Paul Morand : L’homme pressé
15/10/2012
Pierre est antiquaire et vit à cent à l’heure. Chacun de ses gestes est étudié dans le but de gagner du temps, il met ses chaussures tout en nouant sa cravate et a banni les pantalons à boutons pour ceux à fermeture Eclair. Il court, toujours, sans que lui-même ne sache trop pourquoi et finalement sa fébrilité maladive ne lui apportera que tourments. D’abord par son ami et bras droit Placide qui l’abandonnera fatigué par l’énergie vide de sens de Pierre, ensuite quand rencontrant l’Amour avec Hedwige, malgré ses efforts pour adopter un rythme de vie « normal » il ne pourra contenir sa nature, allant jusqu’à demander à sa femme enceinte, de consulterla Médecinepour accélérer de trois mois la naissance de leur enfant, tant son impatience est grande. Bien sûr, sa femme finira par s’éloigner de ce mari invivable. L’issue est prévisible, Pierre dans sa course avec le Temps n’a aucune chance de remporter le challenge etla Mortviendra lui rappeler par une première crise cardiaque non fatale « que la moralité de cette histoire, montre l’Impatient plus souvent puni que récompensé ». Ecrit en 1940 ce roman est étonnamment très moderne et stigmatise certains travers de notre époque avec style en ponctuant le texte de quelques mots rares (séton, ménade, déhiscent etc.). Un très bon roman qui donna lieu en son temps à une adaptation cinématographique très quelconque avec Alain Delon.

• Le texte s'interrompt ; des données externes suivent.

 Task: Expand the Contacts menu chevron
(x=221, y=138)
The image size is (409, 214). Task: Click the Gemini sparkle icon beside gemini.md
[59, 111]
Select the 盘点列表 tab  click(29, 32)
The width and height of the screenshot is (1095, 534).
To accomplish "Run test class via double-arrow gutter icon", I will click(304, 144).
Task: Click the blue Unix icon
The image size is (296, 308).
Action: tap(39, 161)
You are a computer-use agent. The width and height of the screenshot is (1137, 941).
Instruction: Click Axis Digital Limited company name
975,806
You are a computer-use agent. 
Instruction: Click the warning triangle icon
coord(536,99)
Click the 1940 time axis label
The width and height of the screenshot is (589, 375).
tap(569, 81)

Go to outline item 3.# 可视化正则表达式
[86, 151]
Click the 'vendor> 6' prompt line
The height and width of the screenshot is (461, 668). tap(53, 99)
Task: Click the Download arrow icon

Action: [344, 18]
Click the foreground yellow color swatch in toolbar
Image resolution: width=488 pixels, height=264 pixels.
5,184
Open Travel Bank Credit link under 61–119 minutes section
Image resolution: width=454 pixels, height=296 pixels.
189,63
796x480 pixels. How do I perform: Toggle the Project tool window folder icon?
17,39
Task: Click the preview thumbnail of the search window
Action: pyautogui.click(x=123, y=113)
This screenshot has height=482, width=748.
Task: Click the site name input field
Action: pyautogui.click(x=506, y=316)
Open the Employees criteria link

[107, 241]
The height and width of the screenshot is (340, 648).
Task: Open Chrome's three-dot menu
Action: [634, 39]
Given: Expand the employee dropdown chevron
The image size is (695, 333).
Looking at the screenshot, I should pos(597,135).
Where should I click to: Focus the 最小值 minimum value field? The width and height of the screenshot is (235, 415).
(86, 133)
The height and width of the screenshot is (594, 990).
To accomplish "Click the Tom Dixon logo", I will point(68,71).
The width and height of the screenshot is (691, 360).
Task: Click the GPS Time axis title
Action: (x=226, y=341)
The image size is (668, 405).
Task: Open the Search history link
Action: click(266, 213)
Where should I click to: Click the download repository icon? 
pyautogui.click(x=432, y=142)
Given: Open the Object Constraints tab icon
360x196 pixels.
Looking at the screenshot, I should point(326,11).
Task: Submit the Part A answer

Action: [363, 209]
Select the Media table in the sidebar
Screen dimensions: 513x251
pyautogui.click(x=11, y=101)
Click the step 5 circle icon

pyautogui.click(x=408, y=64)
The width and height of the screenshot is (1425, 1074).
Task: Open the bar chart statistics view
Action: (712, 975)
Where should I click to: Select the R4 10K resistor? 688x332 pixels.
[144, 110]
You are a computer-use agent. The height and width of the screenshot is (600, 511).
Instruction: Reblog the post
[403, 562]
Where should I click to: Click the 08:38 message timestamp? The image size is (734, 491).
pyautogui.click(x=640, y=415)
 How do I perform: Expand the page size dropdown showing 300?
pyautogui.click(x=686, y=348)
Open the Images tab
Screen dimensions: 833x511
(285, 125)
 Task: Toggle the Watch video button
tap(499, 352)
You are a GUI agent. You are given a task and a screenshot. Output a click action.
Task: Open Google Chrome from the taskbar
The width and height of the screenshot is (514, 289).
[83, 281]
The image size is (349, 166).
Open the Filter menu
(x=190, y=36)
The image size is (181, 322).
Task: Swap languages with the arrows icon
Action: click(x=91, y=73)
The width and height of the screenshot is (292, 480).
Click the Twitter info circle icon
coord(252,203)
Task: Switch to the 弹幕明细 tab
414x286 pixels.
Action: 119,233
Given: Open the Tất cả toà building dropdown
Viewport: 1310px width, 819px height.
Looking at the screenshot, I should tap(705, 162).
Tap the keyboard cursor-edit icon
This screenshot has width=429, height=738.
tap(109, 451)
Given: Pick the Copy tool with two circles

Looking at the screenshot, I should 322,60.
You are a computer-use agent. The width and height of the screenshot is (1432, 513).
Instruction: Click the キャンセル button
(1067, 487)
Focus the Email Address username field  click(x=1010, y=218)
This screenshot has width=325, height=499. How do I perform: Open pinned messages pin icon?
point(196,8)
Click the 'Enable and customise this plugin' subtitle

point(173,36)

« Les souliers ne sont pas plus cirés que les habits ne sont brossés, le déjeuner prêt, le bois scié ou le vin mis en bouteille. Plutôt que de le voir procéder à ces opérations en traînassant, Pierre fait son service lui-même ; Chantepie suit mollement, commente de loin, regarde passer l’éclair. Pierre tonne mais Chantepie ne l’entend pas, car il est sourd. Il vit enfermé dans sa surdité comme Pierre enfermé dans son rythme trépidant : toutes les infirmités sont des prisons. »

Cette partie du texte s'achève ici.